I bought the necessary tools to rechamber and if necessary to set the barrel back and headspace. I have a Grizzly gunsmith lathe and a mill and the tooling and indicators to do most of the work. I bought the following for this specific task.
.223 Wylde finish reamer
.223 Rem go and nogo headspace guages
Savage barrel nut wrench
Before I started I measured the headspace and it was in limits so that was not an issue. I bore scoped the chamber and to be honest it looked ok visually centered and uniform no chatter. My expectations were low that re-chambering would fix anything since it looked ok. I measured the bolt to breech endplay or freeplay whatever you may call it I read it should be around .006-.008 on a precision rifle. This one was .0195 so pretty sloppy (maybe contributing to the light hammer?) I actually was happy to find this as that gave me .012 to rechamber without having to set the barrel back and still be in the range for a precision fit for the bolt to breechface.

I disassembled the action from the barrel, this was a job as I did not have an action wrench and used some hardwood block and c-clamps for a barrel vise with heavy tape to protect the finish. All that said it took some work to get the barrel to break free. Once that was done I set the barrel on my lathe and measured the go gauge protrusion it was .120 on the dot the bolt face depth was around .108 with my calipers. This gave me a range I could ream the barrel at around .012 again. I decided that I would ream to .009 by checking the go gauge protrusion with my .0005 resolution dial then assemble and check everything out.
The reamer took most of the metal off the upper sidewalls and moved the depth .000 for several cycles, once I saw shavings on the shoulder and throat I knew I was close and took light passes till I hit my mark, going well I decided to continue to .010.
After reassembling I set the go gauge in the chamber and played with the action and bolt until I was sure it was a near perfect fit to the go gauge without resistance and locked it down and torqued to 35 ft lbs. The bolt closed with no resistance on the go and was not even close to closing on the no go gauge. Success!

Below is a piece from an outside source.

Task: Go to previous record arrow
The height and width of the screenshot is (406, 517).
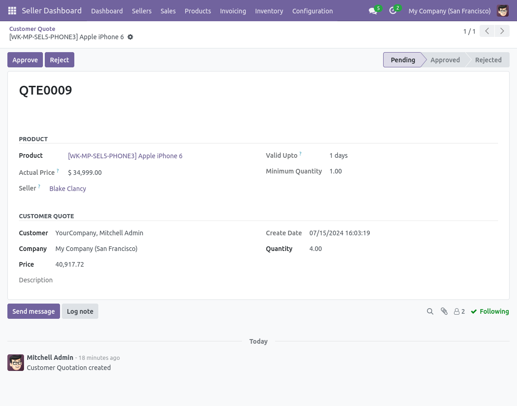Action: [x=487, y=31]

Now for the actual test, shooting for accuracy, note this rifle had never shot a sub moa group with any ammo period. My first group at my 80 meter home range was a four shot group with the military green tip. M885 a good test of the Wylde reamer design as this ammo had shown pressure signs in the rifle before (when it would actually fire them). The first four shots (yes they all fired) were just over .500, 3 were touching and I know I pulled one of them a bit. Since I have already voided my warranty I can now freely shoot reloads without worry. My first four shot group with 23.5 grs of H335 and 68 gr hornady match bullets went again 3 in the same ragged hole basically and a "flyer" that opened the group to just over .500 again.

I think I fixed this rifle and can only assume that the chamber was the main culprit and the bolt freeplay also a contributing factor.

prdatr
01-13-2022, 11:33 AM
Nice job Racegunz.

GaCop
01-20-2022, 08:16 AM
Excellent explanation and fix, Bravo!